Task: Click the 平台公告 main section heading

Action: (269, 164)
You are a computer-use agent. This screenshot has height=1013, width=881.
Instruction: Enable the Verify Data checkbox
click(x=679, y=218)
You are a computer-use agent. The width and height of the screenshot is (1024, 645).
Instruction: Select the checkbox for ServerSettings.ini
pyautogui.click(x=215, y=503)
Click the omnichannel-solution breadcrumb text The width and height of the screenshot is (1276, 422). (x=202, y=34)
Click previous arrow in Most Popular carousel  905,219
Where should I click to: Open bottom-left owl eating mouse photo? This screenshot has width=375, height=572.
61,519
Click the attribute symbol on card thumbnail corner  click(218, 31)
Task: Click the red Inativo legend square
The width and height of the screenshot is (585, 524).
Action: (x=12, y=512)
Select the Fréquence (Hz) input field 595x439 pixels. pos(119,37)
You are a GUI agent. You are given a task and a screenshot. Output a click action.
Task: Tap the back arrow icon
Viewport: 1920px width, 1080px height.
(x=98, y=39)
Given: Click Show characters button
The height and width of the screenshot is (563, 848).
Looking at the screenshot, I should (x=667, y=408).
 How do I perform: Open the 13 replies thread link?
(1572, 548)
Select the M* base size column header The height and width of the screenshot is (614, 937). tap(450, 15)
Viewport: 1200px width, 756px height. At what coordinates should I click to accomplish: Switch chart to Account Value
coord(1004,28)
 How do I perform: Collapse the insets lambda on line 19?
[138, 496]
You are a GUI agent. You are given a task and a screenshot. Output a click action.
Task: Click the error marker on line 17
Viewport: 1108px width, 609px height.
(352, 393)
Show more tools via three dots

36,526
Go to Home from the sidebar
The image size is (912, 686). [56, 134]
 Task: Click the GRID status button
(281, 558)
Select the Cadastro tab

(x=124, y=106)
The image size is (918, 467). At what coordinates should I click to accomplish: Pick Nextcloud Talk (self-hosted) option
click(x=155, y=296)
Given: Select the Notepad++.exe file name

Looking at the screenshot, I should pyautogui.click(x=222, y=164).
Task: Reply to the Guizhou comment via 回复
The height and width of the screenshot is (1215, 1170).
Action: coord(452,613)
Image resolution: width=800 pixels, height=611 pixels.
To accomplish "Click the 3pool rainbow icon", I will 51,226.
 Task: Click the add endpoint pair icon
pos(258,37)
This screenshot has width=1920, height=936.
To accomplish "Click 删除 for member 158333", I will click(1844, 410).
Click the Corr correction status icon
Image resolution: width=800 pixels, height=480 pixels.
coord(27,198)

## EXERCISE
Copy each line from the entries above that has the word "computer" in it.

## EXERCISE ANSWER
You are a computer-use agent. This screenshot has height=1013, width=881.
You are a computer-use agent. The width and height of the screenshot is (1024, 645).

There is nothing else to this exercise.